BEGIN
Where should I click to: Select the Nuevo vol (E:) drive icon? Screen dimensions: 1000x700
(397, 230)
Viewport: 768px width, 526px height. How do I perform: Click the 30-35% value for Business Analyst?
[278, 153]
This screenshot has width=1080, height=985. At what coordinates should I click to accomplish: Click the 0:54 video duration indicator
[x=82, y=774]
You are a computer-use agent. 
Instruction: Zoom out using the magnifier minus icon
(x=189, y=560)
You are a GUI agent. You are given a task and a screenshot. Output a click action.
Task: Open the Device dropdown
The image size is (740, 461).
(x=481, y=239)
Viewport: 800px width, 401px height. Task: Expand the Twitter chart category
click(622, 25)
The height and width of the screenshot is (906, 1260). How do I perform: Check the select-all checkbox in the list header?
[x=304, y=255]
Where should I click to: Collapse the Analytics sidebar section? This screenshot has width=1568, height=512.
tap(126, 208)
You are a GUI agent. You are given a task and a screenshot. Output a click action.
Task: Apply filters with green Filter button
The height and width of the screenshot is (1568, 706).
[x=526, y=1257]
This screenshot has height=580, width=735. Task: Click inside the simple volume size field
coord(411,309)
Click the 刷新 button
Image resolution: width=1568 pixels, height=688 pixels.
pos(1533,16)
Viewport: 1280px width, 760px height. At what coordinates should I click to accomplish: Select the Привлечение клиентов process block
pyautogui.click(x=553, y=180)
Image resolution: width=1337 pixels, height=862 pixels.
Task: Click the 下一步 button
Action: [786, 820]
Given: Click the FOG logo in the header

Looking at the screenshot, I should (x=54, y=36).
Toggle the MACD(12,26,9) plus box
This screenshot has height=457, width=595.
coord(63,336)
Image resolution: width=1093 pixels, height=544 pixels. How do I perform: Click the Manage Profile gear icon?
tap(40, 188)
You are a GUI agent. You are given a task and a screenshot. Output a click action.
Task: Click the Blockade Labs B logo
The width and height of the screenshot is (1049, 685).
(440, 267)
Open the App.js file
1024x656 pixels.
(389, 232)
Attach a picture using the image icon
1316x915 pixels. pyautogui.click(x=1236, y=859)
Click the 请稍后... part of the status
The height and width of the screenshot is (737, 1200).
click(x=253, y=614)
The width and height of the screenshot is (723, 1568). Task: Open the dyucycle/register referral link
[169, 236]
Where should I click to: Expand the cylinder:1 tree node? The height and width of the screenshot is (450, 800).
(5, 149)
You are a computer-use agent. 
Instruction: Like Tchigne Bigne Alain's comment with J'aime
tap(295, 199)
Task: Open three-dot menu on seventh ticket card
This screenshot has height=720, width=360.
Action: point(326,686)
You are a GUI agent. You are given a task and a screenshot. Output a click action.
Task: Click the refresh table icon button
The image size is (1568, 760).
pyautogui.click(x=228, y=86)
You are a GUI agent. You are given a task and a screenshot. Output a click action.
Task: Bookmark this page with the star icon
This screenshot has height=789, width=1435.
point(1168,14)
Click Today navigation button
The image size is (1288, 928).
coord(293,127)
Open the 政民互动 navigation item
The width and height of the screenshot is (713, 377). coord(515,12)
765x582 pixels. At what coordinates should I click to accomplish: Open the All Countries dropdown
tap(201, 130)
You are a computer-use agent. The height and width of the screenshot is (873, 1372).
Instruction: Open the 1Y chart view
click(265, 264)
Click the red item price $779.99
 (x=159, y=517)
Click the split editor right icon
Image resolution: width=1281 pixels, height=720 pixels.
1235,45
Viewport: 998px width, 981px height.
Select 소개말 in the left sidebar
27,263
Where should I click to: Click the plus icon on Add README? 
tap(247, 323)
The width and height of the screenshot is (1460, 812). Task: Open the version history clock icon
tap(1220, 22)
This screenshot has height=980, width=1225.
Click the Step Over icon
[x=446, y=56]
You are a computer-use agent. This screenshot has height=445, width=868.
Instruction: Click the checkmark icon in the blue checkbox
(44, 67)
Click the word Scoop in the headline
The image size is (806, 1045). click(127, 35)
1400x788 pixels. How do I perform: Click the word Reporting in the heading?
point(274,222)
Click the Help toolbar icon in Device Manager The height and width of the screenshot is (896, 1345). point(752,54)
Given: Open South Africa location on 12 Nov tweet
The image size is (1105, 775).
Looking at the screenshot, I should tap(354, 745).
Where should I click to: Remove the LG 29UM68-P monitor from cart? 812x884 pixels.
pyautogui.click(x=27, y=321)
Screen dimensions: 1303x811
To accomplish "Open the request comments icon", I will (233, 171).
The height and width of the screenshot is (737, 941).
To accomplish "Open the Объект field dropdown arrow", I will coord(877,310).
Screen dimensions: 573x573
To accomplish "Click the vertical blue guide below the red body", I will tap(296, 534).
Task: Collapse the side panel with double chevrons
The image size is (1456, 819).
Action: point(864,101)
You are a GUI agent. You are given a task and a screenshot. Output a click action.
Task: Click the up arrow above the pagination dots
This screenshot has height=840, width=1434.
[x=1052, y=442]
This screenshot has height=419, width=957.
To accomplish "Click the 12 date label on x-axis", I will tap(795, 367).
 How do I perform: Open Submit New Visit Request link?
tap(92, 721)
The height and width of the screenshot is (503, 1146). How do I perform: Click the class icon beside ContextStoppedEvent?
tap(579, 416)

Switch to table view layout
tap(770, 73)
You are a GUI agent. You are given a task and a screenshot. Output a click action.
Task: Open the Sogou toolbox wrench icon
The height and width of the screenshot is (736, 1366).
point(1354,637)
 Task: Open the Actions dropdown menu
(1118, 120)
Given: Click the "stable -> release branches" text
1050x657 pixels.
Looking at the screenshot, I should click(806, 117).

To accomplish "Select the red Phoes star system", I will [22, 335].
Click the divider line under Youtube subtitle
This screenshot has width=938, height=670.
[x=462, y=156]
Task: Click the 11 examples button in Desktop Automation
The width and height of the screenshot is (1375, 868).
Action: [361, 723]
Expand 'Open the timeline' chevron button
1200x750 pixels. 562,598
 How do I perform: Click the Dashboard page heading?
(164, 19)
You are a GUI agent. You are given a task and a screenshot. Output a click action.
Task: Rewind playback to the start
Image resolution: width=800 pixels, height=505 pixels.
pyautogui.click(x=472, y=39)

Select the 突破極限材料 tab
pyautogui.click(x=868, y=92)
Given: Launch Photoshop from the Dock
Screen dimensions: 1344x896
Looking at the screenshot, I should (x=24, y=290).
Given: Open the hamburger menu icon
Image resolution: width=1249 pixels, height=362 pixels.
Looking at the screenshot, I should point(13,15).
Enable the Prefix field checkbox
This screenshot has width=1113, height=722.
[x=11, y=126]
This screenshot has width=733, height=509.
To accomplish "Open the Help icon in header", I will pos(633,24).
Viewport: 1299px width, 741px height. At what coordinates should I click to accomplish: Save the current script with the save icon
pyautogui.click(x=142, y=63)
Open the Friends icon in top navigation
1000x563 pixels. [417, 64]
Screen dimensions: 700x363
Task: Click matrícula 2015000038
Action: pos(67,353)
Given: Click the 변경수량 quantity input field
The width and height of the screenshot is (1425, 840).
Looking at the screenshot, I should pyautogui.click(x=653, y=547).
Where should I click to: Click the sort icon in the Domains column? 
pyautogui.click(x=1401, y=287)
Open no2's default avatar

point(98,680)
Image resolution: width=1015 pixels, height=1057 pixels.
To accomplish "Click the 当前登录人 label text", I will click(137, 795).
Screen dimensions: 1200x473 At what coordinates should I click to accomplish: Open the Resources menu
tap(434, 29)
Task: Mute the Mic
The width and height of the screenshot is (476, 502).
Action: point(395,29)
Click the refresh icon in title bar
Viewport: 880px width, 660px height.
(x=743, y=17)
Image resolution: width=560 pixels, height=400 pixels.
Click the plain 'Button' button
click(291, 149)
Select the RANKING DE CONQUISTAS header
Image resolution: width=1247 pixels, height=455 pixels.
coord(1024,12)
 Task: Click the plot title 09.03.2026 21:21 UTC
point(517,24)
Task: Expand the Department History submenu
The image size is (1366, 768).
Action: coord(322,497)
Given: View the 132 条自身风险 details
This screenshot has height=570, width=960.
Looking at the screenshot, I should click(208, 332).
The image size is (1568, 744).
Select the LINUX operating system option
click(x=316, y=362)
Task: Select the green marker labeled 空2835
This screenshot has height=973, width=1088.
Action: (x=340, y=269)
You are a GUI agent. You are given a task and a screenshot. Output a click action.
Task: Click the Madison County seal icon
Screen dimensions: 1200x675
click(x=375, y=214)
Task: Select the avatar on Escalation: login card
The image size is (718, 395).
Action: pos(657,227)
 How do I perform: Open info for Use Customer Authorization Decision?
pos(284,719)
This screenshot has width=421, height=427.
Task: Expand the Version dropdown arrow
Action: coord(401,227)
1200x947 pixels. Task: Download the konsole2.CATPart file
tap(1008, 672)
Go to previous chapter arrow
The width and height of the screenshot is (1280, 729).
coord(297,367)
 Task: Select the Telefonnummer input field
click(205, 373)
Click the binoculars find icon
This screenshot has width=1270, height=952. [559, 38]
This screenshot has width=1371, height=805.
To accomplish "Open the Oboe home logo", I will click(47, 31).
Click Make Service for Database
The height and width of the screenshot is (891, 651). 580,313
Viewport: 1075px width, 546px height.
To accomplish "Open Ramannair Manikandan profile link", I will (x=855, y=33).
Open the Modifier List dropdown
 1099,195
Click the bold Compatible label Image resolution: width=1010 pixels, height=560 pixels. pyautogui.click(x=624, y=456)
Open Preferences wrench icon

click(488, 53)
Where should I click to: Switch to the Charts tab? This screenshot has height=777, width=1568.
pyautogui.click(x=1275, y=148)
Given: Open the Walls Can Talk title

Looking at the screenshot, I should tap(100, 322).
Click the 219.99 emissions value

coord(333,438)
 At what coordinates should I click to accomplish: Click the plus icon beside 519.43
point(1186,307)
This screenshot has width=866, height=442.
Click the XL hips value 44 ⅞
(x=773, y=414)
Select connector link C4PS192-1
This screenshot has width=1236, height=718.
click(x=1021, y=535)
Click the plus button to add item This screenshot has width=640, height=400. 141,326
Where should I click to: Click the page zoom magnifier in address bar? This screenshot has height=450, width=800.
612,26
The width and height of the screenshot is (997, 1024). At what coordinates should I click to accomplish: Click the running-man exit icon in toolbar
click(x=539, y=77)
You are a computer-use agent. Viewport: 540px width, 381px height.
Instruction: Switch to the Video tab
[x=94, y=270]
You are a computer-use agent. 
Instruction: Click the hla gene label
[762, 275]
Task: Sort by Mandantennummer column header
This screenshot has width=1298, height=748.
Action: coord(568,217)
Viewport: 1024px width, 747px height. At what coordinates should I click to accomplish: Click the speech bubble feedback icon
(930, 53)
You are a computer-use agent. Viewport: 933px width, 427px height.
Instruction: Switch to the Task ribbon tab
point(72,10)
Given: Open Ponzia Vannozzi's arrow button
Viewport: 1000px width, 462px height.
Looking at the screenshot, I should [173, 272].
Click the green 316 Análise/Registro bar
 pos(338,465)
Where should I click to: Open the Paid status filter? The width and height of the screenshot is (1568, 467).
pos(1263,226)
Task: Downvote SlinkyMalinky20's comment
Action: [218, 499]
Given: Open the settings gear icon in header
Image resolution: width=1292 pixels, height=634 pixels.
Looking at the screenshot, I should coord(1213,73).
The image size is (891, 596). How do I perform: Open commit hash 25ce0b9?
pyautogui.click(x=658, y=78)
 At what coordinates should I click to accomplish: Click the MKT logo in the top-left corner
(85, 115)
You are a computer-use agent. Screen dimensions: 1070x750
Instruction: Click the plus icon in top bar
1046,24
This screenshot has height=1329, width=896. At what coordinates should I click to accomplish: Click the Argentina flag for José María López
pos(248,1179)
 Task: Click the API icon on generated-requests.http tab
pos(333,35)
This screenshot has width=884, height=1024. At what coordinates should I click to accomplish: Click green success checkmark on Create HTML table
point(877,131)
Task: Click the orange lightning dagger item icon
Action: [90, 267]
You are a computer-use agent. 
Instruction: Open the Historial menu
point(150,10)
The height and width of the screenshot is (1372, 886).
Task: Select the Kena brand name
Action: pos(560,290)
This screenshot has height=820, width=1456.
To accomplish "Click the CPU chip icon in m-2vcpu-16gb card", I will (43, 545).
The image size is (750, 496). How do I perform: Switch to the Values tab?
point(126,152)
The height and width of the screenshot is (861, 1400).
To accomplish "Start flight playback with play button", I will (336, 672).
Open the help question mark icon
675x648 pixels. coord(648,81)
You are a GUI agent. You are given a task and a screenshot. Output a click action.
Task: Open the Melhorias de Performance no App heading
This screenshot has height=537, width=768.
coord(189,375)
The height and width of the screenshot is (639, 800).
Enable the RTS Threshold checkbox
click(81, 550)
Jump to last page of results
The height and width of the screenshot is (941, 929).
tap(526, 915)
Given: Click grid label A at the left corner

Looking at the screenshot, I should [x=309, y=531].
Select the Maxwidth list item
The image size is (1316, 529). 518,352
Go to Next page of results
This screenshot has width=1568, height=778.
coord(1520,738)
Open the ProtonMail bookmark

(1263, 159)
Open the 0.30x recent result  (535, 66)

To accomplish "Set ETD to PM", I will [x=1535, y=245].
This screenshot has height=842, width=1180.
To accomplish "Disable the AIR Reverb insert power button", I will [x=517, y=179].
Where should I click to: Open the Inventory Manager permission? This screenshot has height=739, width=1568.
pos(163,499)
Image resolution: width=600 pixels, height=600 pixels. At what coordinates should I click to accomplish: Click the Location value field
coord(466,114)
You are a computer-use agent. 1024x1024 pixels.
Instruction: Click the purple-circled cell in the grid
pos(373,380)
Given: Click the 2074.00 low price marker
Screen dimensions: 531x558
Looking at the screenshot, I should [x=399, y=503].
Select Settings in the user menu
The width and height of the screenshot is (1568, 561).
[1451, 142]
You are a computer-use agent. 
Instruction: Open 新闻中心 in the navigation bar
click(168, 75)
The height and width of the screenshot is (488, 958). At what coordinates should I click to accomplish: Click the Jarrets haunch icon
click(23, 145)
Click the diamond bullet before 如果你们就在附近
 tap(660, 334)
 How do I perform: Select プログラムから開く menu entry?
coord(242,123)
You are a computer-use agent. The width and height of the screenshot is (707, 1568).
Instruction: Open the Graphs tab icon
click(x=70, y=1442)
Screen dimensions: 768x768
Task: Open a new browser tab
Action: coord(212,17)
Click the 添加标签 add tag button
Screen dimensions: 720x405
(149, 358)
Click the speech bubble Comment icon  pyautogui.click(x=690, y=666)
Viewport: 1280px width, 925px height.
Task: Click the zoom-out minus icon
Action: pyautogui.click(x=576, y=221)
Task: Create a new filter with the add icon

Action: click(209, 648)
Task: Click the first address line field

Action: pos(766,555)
END
- **Activity**: Above are some records. Copy each of their lines that holds the string "refresh".

- **Written solution**:
Task: Click the refresh table icon button
Click the refresh icon in title bar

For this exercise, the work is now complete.